Wall Street was mixed overnight as investors by and large chose to remain on the sidelines in anticipation of Federal Reserve Chairman Ben Bernanke's address to a conference of central bankers in Jackson Hole, Wyoming at the end of the week.
Economic indicators pointed to further weakness as confidence of the all-important American consumer dropped more than expected. The Conference Board's index slid to 60.6 from a revised 65.4 in July, the biggest drop since October. The reading was less than the most-pessimistic forecast in a Bloomberg News survey in which the median projection was 66.
Still, the real estate market provided some good news as a separate report showed home prices in 20 American cities rose in the 12 months ended in June, the first year-over-year increase in nearly two years. The S&P/Case-Shiller index of property values increased 0.5 per cent from a year earlier.
In late afternoon trading in New York, the Standard & Poor's 500 Index eked out a 0.10 per cent gain while the Nasdaq Composite Index rose 0.20 per cent. The Dow Jones Industrial Average slid 0.05 per cent.

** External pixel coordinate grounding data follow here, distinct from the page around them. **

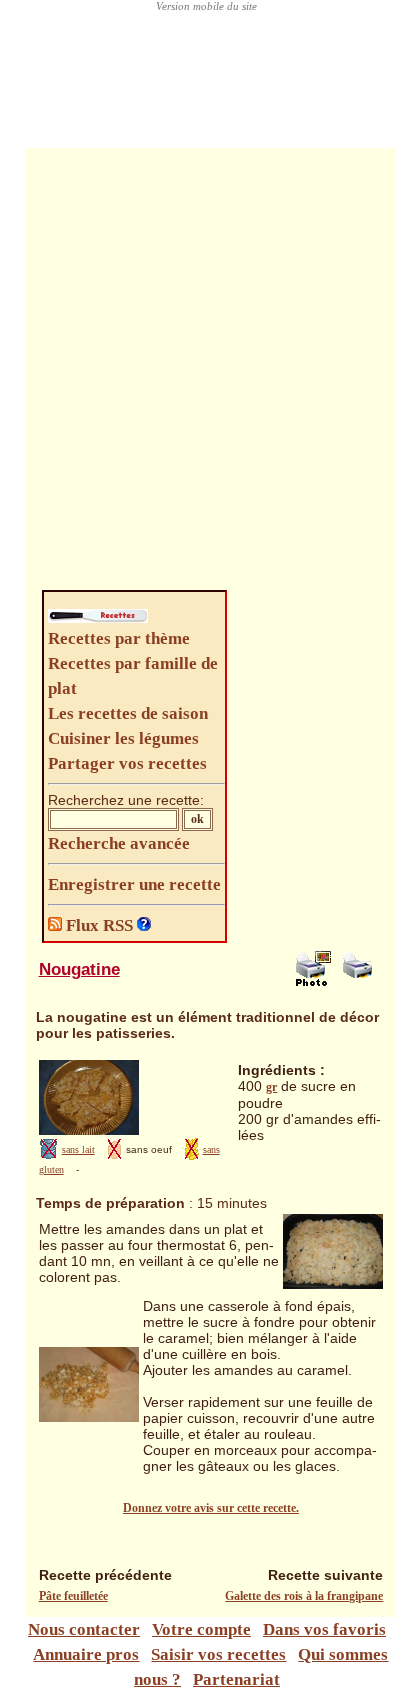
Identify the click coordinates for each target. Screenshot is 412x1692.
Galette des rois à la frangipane (304, 1596)
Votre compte (201, 1629)
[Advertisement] (206, 374)
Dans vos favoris (324, 1629)
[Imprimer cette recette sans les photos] (360, 982)
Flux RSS (99, 925)
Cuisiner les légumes (123, 738)
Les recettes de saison (128, 713)
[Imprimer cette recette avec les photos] (313, 982)
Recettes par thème (119, 638)
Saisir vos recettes (218, 1654)
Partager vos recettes (127, 763)
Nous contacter (84, 1629)
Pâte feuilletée (73, 1596)
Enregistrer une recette (134, 884)
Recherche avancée (119, 843)
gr (271, 1087)
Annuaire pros (86, 1654)
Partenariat (236, 1679)
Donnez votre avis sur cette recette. (211, 1508)
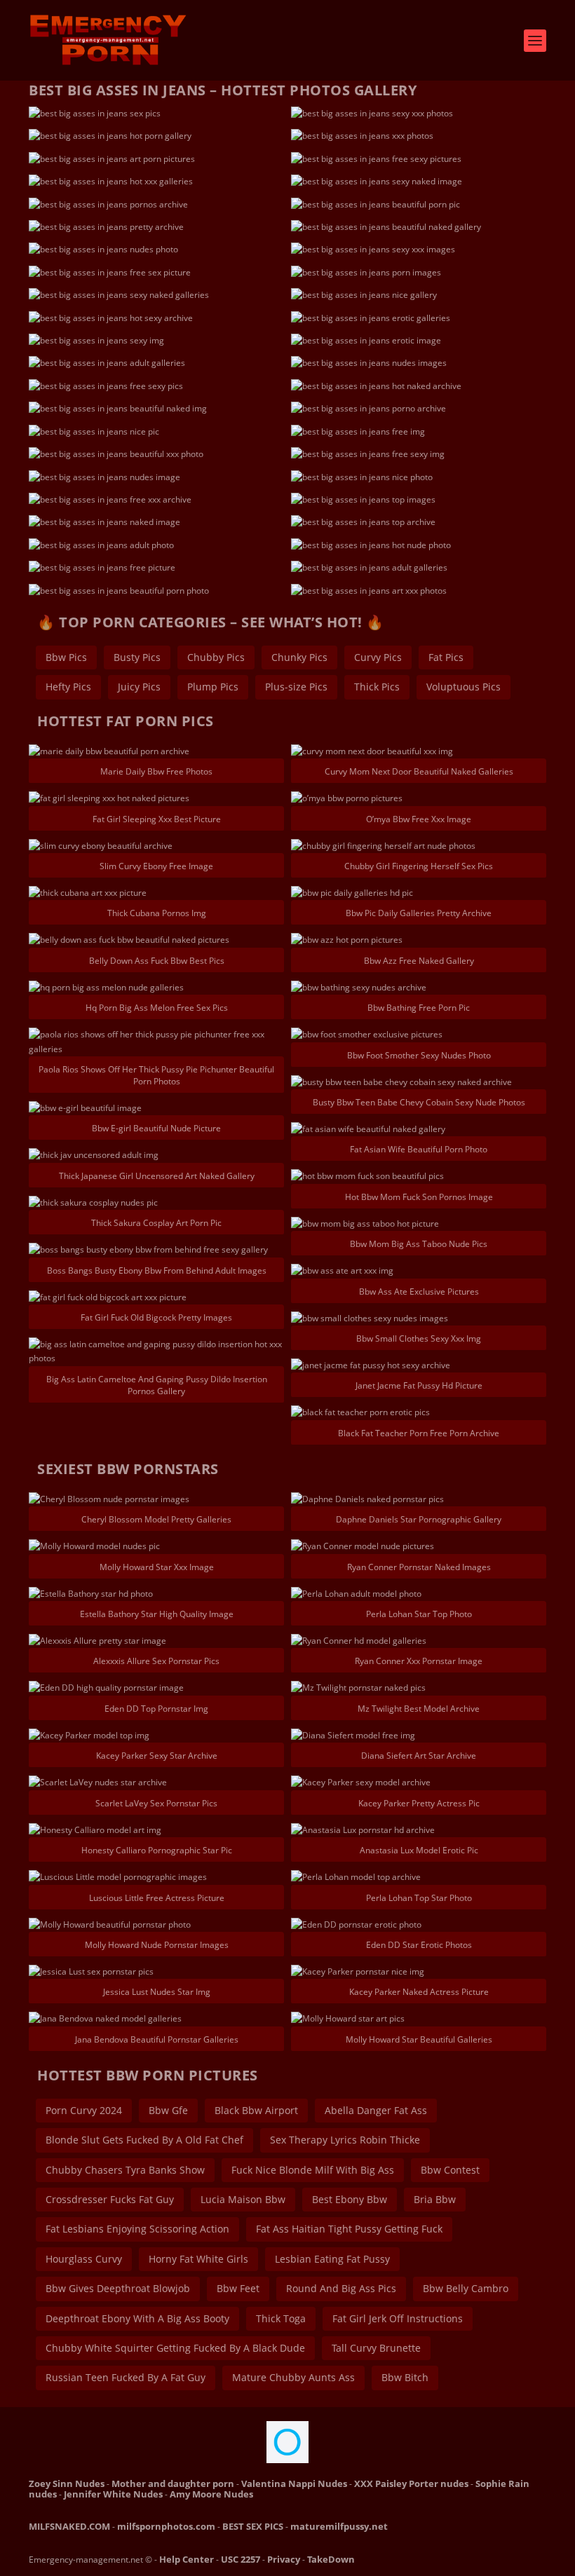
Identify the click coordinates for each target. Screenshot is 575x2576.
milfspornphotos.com (166, 2526)
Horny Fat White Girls (198, 2258)
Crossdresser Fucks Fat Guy (110, 2199)
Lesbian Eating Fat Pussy (332, 2258)
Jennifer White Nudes (113, 2494)
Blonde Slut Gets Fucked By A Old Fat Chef (144, 2139)
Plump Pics (212, 686)
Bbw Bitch (404, 2377)
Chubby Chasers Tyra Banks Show (125, 2169)
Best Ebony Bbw (349, 2199)
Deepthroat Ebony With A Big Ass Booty (137, 2318)
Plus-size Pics (296, 686)
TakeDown (331, 2559)
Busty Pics (137, 657)
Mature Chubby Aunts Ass (293, 2377)
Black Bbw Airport (256, 2110)
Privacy (283, 2559)
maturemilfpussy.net (339, 2526)
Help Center (186, 2559)
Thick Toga (281, 2318)
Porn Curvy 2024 (84, 2110)
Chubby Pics (216, 657)
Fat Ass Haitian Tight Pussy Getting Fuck (349, 2228)
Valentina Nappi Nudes (294, 2483)
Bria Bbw (435, 2199)
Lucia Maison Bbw (243, 2199)
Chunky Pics (299, 657)
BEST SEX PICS (252, 2526)
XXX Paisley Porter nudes (411, 2483)
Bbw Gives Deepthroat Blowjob (118, 2288)
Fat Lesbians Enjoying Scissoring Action (137, 2228)
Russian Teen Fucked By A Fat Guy (125, 2377)
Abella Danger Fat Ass (376, 2110)
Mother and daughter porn (172, 2483)
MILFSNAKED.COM (69, 2526)
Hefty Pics (68, 686)
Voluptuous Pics (463, 686)
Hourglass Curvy (84, 2258)
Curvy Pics (378, 657)
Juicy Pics (139, 686)
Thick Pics (377, 686)
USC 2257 (240, 2559)
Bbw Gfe (168, 2110)
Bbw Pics (66, 657)
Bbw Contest (450, 2169)
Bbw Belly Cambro (465, 2288)
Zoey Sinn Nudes (66, 2483)
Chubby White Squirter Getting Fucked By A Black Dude (175, 2347)
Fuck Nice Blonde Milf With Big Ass (312, 2169)
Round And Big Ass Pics (341, 2288)
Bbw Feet (238, 2288)
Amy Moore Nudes (211, 2494)
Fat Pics (446, 657)
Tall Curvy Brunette (376, 2347)
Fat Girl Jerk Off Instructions (397, 2318)
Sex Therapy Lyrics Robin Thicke (345, 2139)
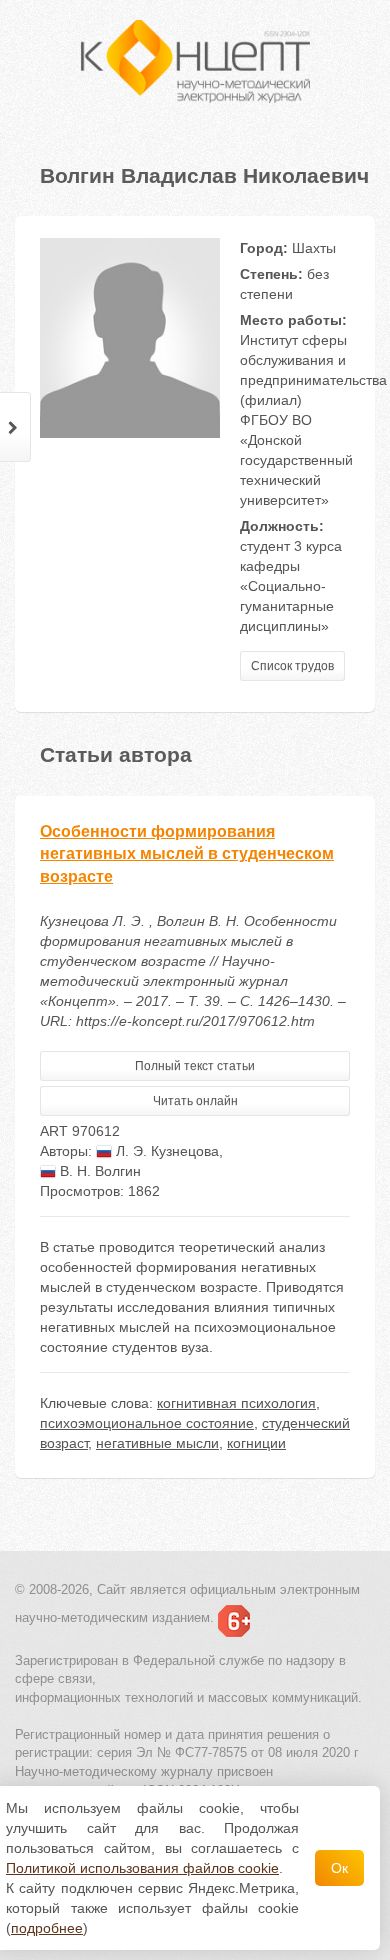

"A mixed bag of economic indicators that sort of point downward; we are all hopeful this leaves some room for the Fed to shower money on us," Jack Ablin, chief investment officer, Harris Private Bank in Chicago, told Reuters. "Unfortunately a fair amount of stimulus is probably priced in, so we are at a period now where bad news is good news until we hear what [Bernanke] is actually going to do."